Submitted by scott on

September 14 Saturday – Sam was awakened at 3 AM by a braying jackass in front of the hotel. The party left Geneva for Italy, stopping at Chambéry, France for a break. More from his notebook:

One dreads going into Italy because of its reputation. What small & frivolous countries there are over here. Italy the home of art & swindling; home of religion & moral rottenness... We were four hours going from Geneva to Chambery, & had infinite difficulty to get seats with 1 er class tickets.– Changed cars once, were herded like cattle through a douain & had a long wait & as much trouble as ever to secure seats. On arrival I felt like the man whose oxen ran away over a stumpy road—if I ever have to go to h— I want to go by the Chambery railway, I’ll be so glad to get there.

See Chambery to Turin for the remander of trip into Italy.
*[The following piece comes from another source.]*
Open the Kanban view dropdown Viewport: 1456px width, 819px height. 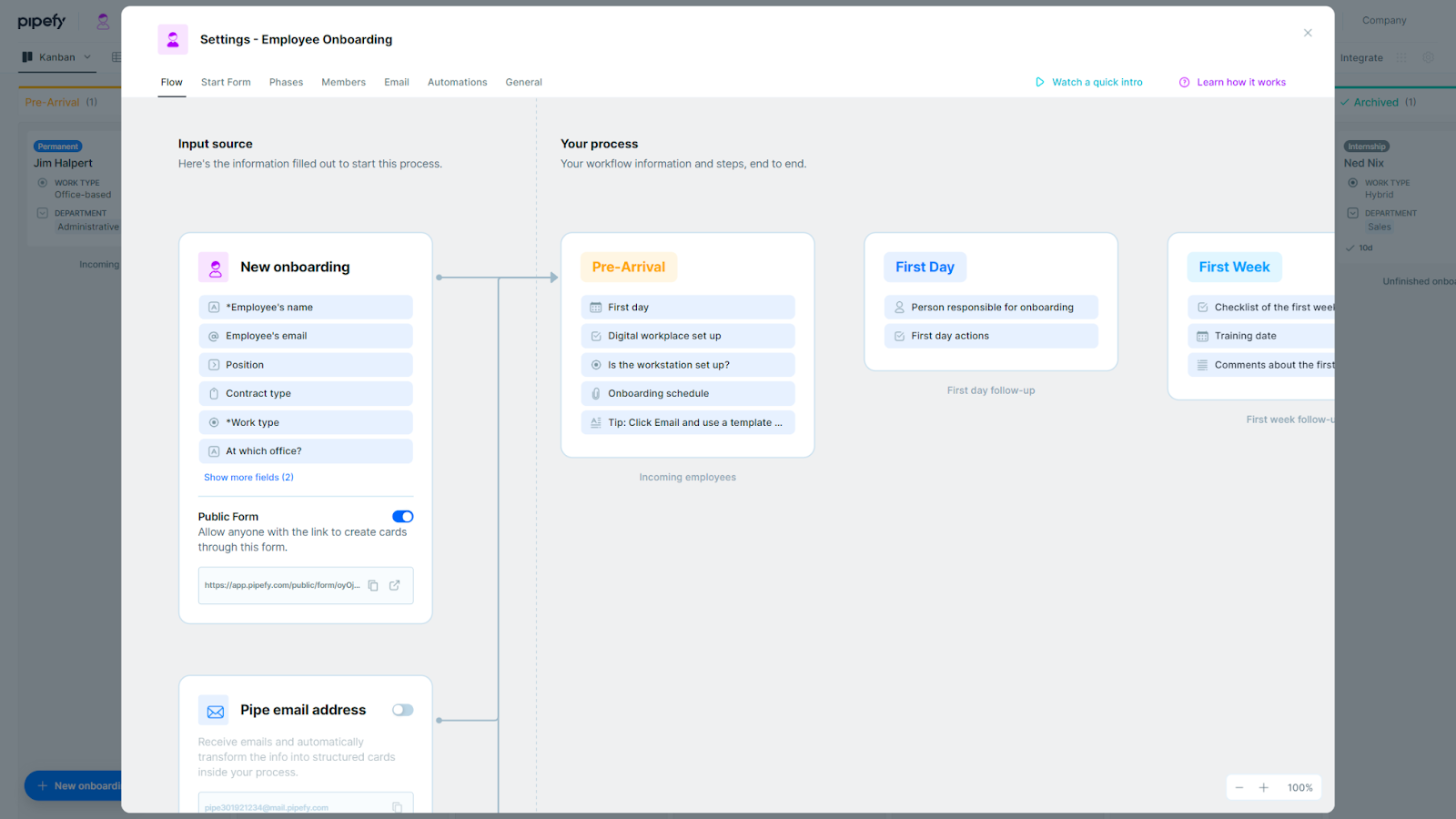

From pages 265-6 The Life of Mark Twain - The Middle Years 1871-1891:

After ‘Twichell left them, Sam led his family on a tour of Italy despite his mixed feelings about revisiting “the home of art & swindling” and of “religion & moral rottenness,” He noted his ambivalence in his notebook: “One dreads going into Italy because of its reputation. What small & frivolous & trivial countries these are over here.” Livy's mother was concerned for the Clemenses safety, especially given the threat of cholera in late summer. “We shall make enquiries and if it does not seem entirely safe we shall not go until winter, Livy assured Olivia Lewis Langdon in mid-August, “I would not dream of running any risk, that I knew to be a risk” that might endanger her daughters. “We only planned to go to Venice in September and not that until the middle of the month then Florence and not Rome until the 1st of Nov. and not at all if there had not been frost so that it should seem entirely safe.” She reiterated a month later that “we shall of course be very carefull in every way” while in Italy. On September 14 they railed sixty miles in four hours—“the Swiss trains go upward of three miles an hour,” Sam grumbled—from Geneva to Chambéry, France, “the quaintest old town out of Heilbronn.” They paused there an extra day “to break our journey into Italy,” Livy explained. She was still recovering from “the accumulation of weariness" following her hasty trip to Chamonix.